Donde las dan, las toman

Emilio Cárdenas analiza dos casos a partir del referéndum escocés.

Por Redacción

COLUMINISTAS

Pese a que los ruidosos partidarios de la independencia de Escocia perdieron claramente el reciente referendo en el que procuraban alcanzar la independencia de su país, lo cierto es que, en este tema, “el genio está fuera de la botella” y en los más diversos rincones del mundo comienzan a aparecer toda suerte de ecos e imitadores, algunos nada inesperados, como es el caso de Cataluña, pero otros bastante menos conocidos aunque también problemáticos en sus respectivas dimensiones.

Nos referiremos aquí a tan sólo dos de ellos, ciertamente curiosos.

Uno es el caso de Baluchistán, una provincia de Pakistán vecina de Irán. Es la más grande todas, pero la que tiene menos densidad cuando de población se trata. Y la más alta. Montañosa y desértica, con una población de unos siete millones de almas con identidad e idioma propios, luchó (y perdió) una corta guerra civil contra el gobierno central paquistaní en 1975.

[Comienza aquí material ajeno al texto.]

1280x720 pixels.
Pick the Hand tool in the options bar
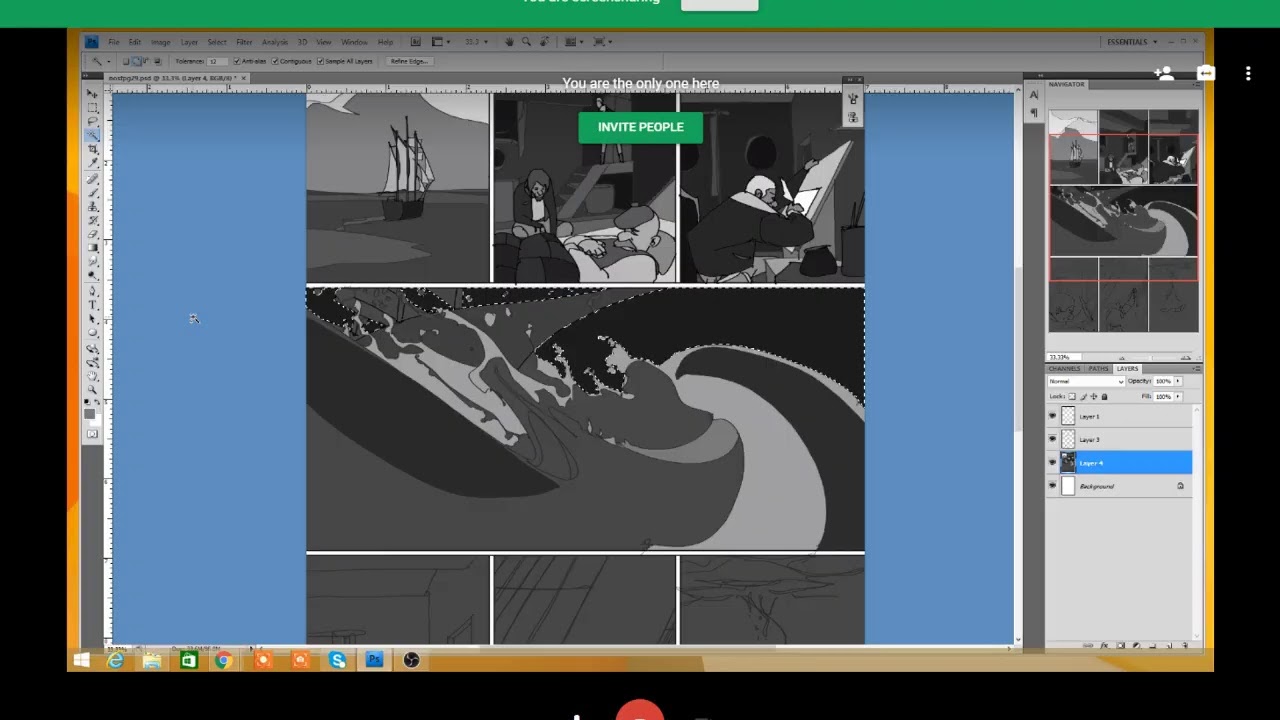[509, 42]
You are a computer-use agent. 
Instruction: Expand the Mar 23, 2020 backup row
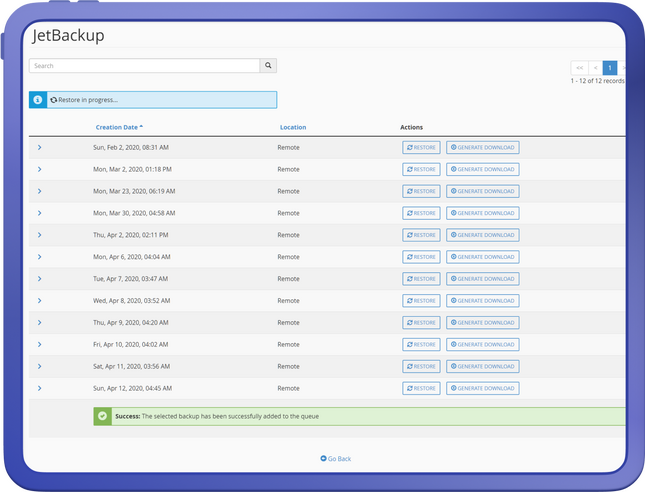point(39,191)
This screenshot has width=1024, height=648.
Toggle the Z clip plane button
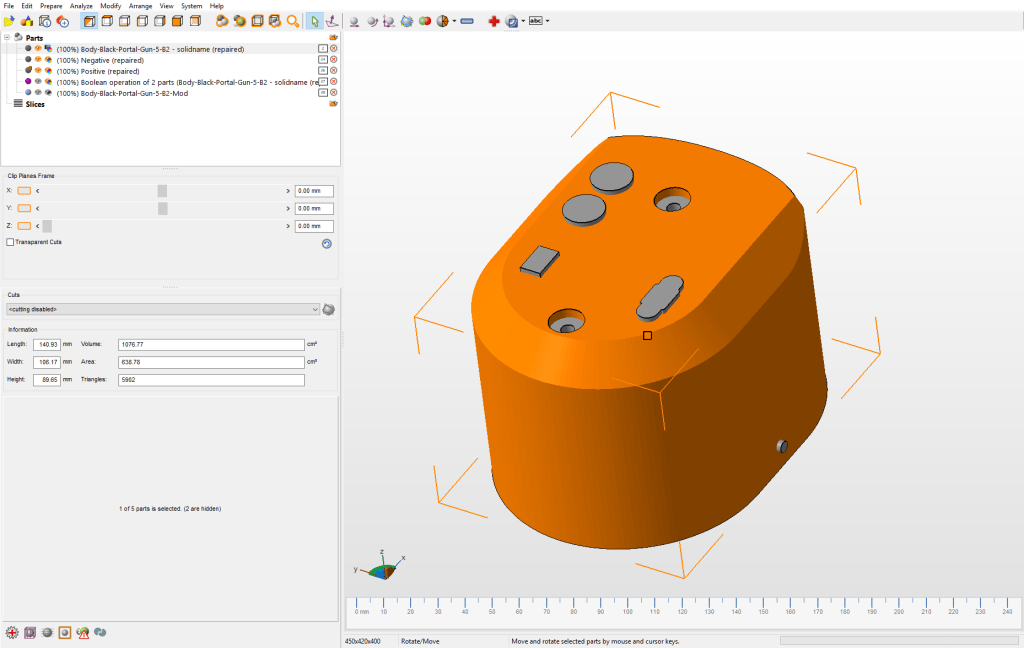[x=24, y=226]
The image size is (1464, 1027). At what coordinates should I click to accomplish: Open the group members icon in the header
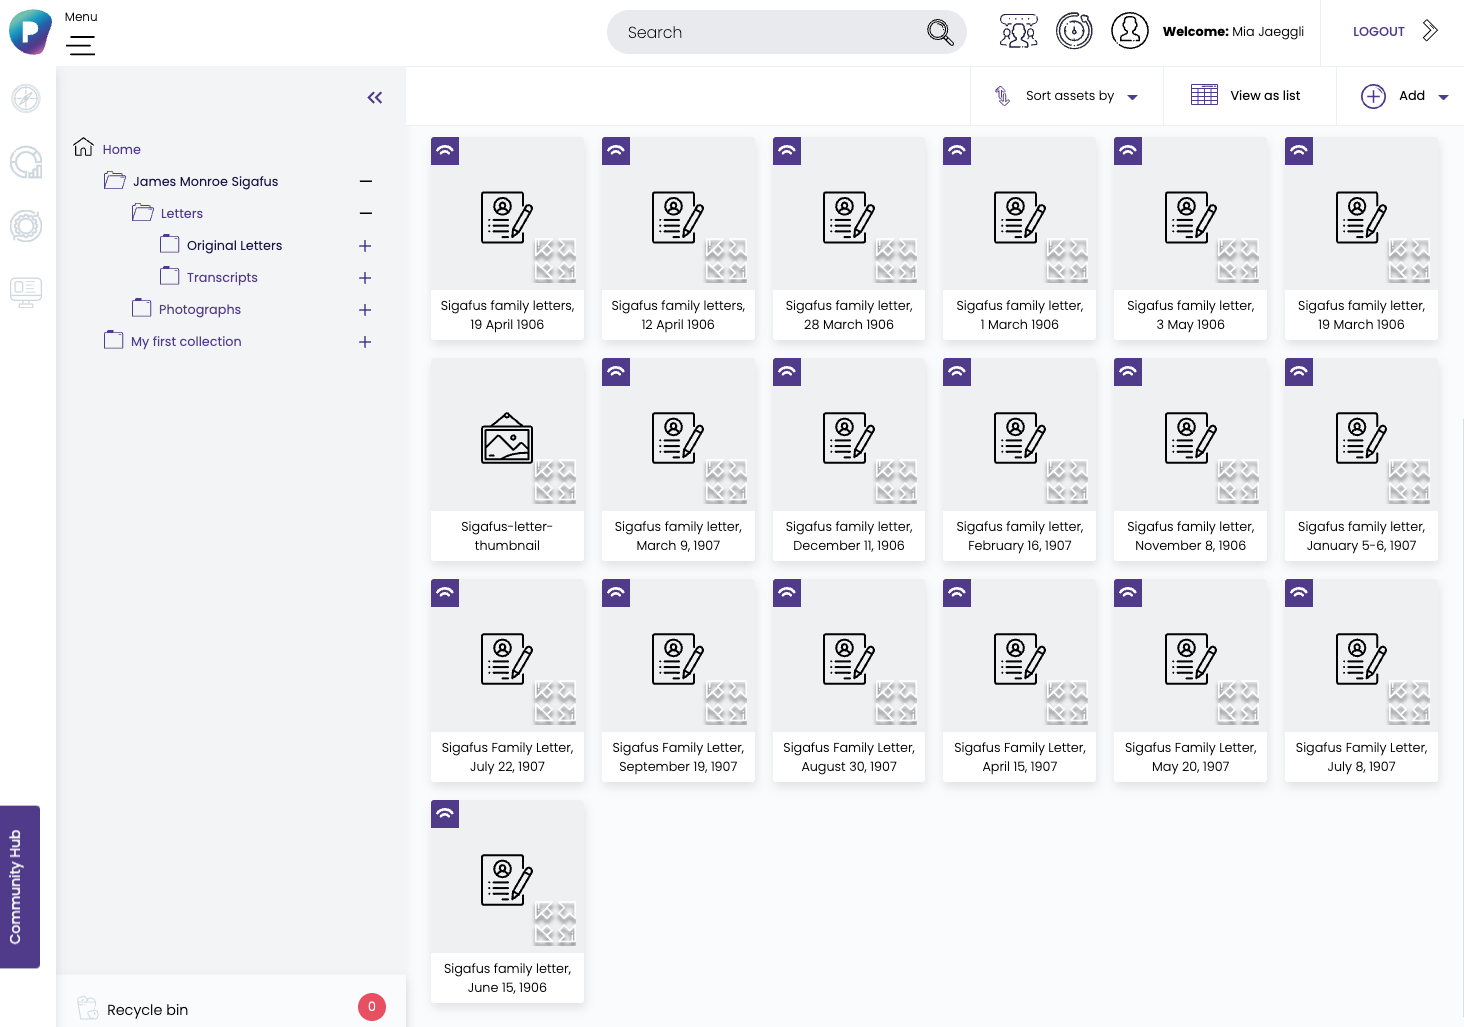pyautogui.click(x=1018, y=31)
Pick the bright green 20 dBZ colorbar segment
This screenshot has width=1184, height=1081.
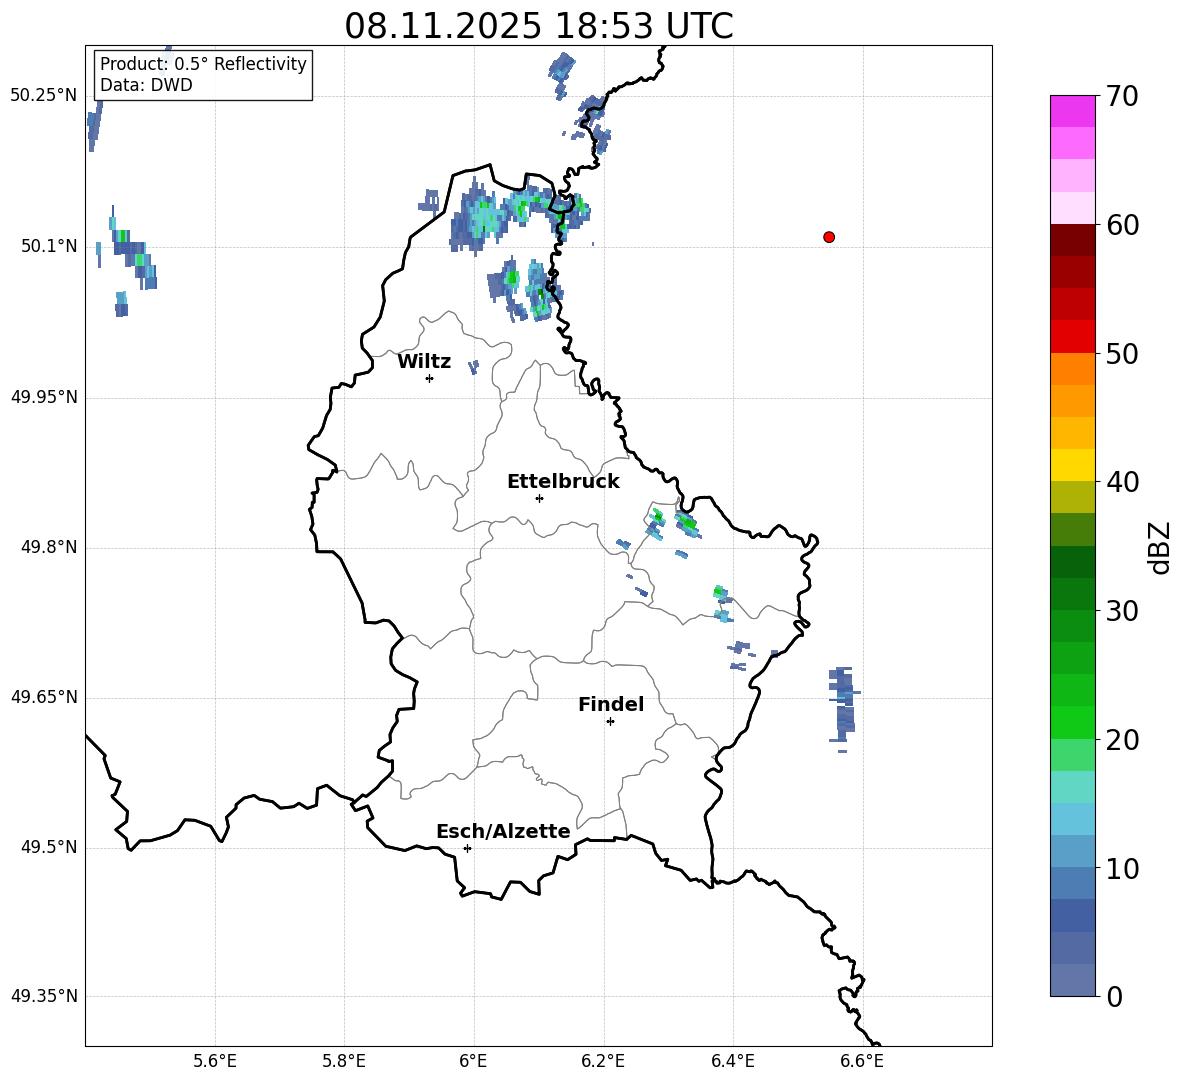pos(1073,722)
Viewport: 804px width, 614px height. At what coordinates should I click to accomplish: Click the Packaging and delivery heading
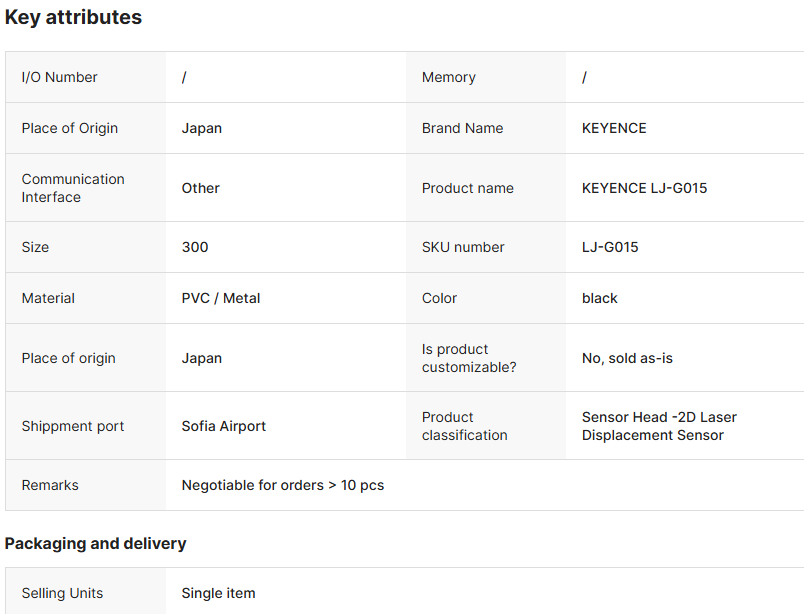point(95,543)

Todavía hoy tiene grupos insurgentes que combaten activamente contra las fuerzas armadas de Pakistán desde el 2004 y que procuran a toda costa -pero infructuosamente- separarse del resto del país. Como Escocia, Baluchistán produce petróleo y gas natural y, también como en Escocia, sus habitantes sostienen a coro que no les llega una cuota razonable de la riqueza generada por los hidrocarburos que allí se extraen que, entienden, en justicia debiera corresponderles.

Reunidos en la capital de la provincia, Quetta, los principales líderes políticos de Baluchistán decidieron hace pocos días unirse para solicitar conjuntamente al gobierno central paquistaní la realización de un referendo independentista, a la escocesa, para así poder separarse del gobierno central, dominado por los hombres y mujeres de Punjab. Todavía el proceso aludido no se ha puesto en marcha.

El segundo caso es también curioso. Es el de las islas Shetland, ubicadas el noreste de Escocia y rodeadas por el mar de Noruega y el mar del Norte.

Con apenas 23.000 habitantes, aprovecharon el referendo escocés para ellos también pedir separarse, pero de Escocia. Viven en un archipiélago helado de un centenar de islas, 15 de las cuales están totalmente deshabitadas. Vacías, entonces. Pero llenos de ovejas y rodeados de sardinas y, más aún, de petróleo por todas partes, lo que allí también despierta el apetito y enciende las ilusiones, particularmente las de los habitantes de la ciudad de Lerwick, su pequeña capital. Noruega, recordemos, le regaló esas islas a Gran Bretaña a fines del siglo XV. En el reciente referendo, el “no” obtuvo un triunfo resonante en las Shetland. Nada inesperado, por cierto.

Éstos y otros casos similares seguramente llamarán nuestra atención en los próximos años. Aunque lo cierto sea que la institución de los “Estados-nación” se impuso claramente en el reciente referendo escocés.

(*) Exembajador de la República Argentina ante las Naciones Unidas.